# EXERCISE TASK
Give the part of the listing that opens with the line containing "Where should I" and closes with the line containing "click(x=186, y=24)" as a numbered list, omitting blank lines. Leave the pictures out of your answer.

# RECORDS
● ● ● ● ●

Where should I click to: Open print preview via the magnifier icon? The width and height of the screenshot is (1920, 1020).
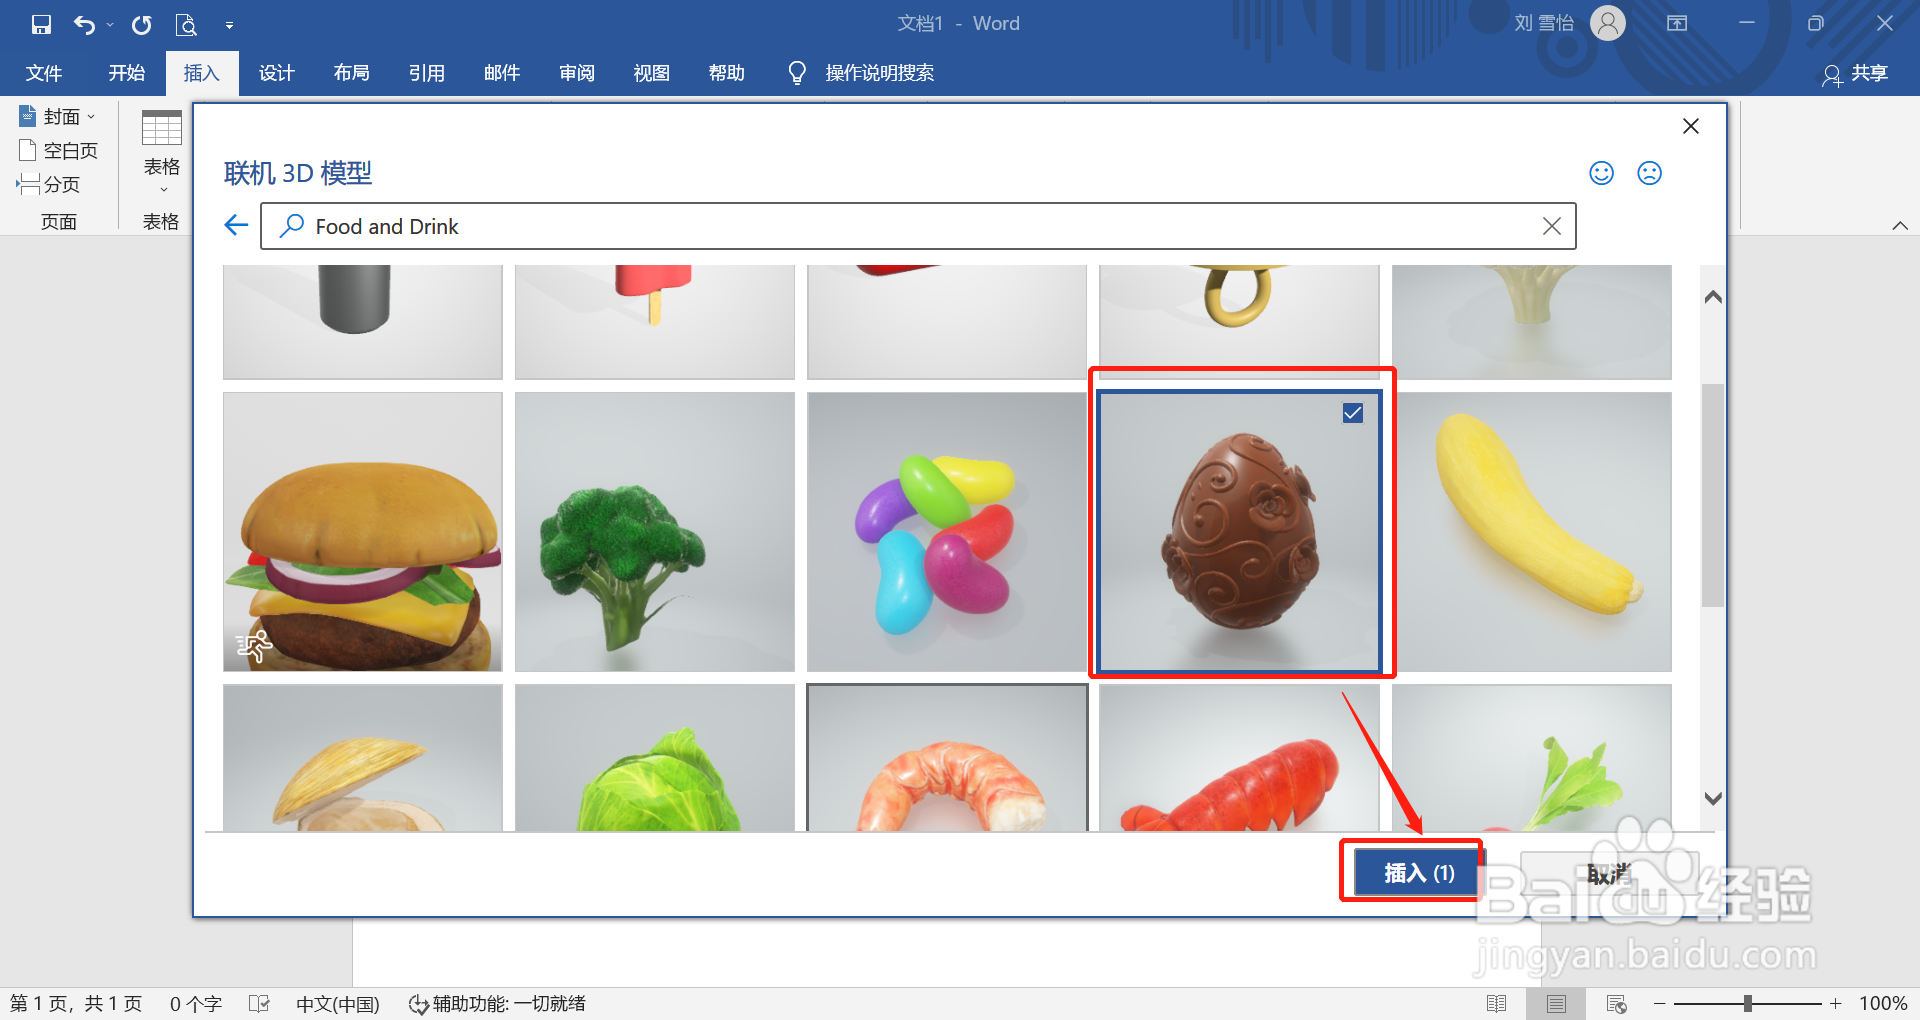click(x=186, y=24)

● ● ● ● ●

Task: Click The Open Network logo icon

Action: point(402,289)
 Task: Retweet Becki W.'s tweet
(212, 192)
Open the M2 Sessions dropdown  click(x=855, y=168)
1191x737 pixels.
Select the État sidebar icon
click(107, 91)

● ● ● ● ●

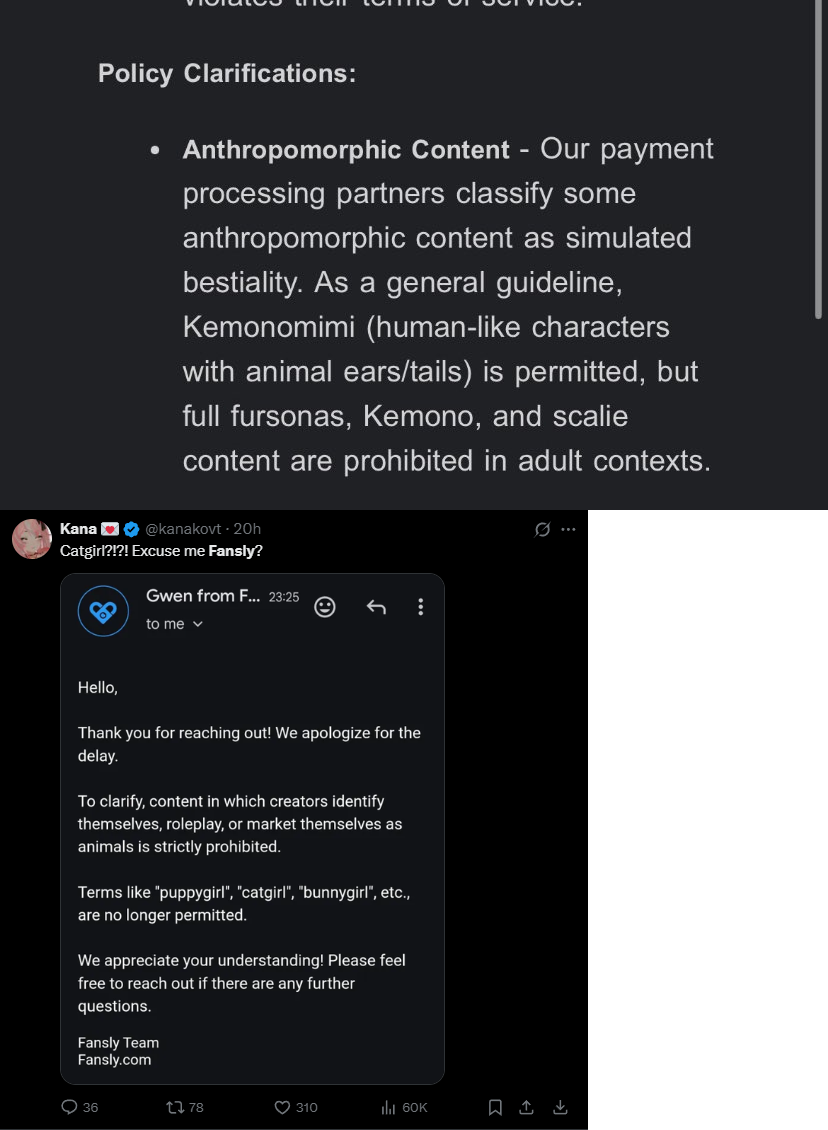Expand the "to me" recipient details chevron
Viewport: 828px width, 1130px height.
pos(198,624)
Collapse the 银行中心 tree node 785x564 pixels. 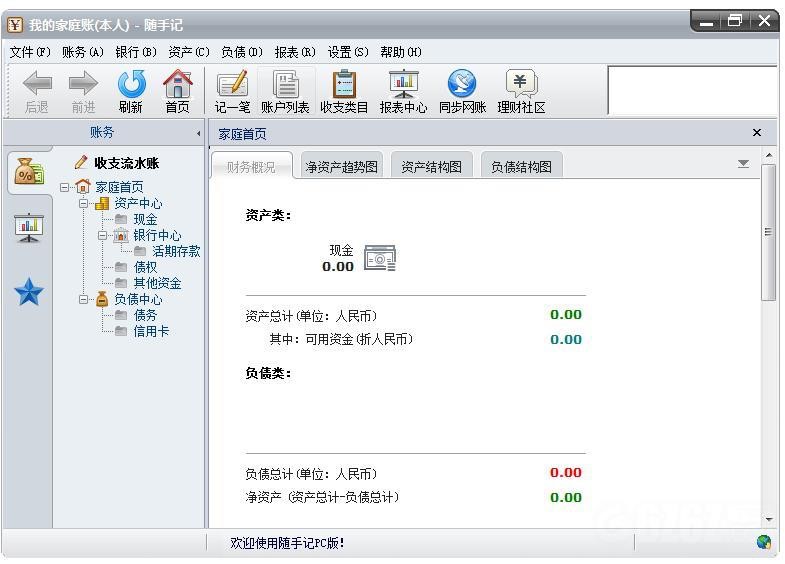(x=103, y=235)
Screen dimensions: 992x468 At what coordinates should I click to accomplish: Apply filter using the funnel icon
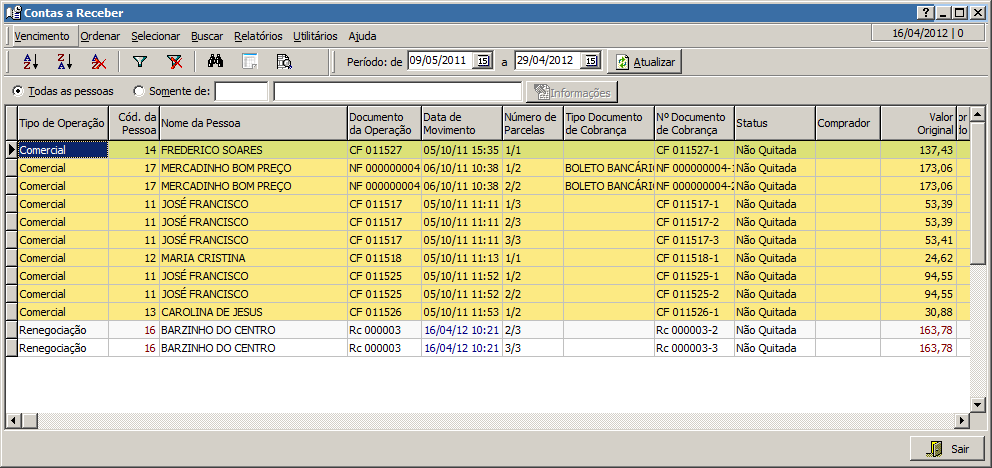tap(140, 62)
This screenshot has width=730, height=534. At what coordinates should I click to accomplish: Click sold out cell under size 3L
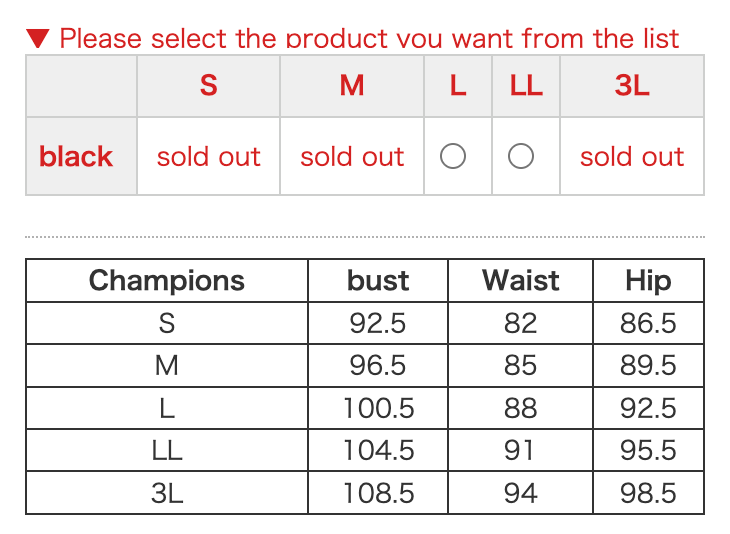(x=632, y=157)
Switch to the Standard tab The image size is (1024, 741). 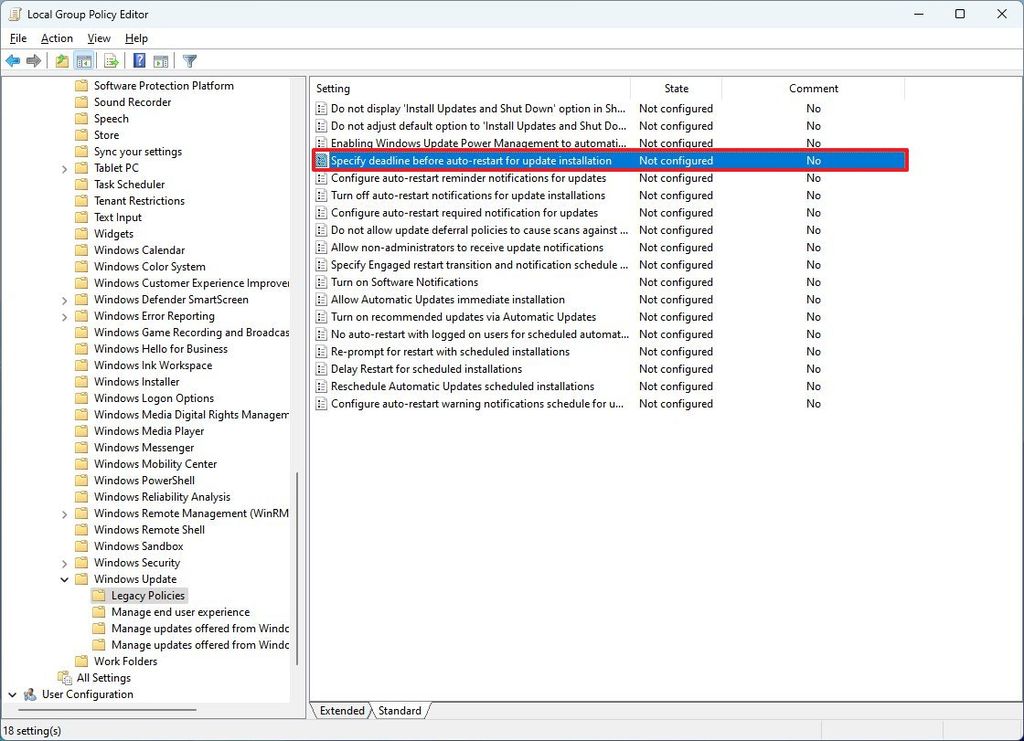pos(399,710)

● ● ● ● ●

# ANSWER TO THIS TASK
1. Where should I click to: Open print preview via the magnifier icon? The width and height of the screenshot is (1920, 1020).
2. click(x=186, y=24)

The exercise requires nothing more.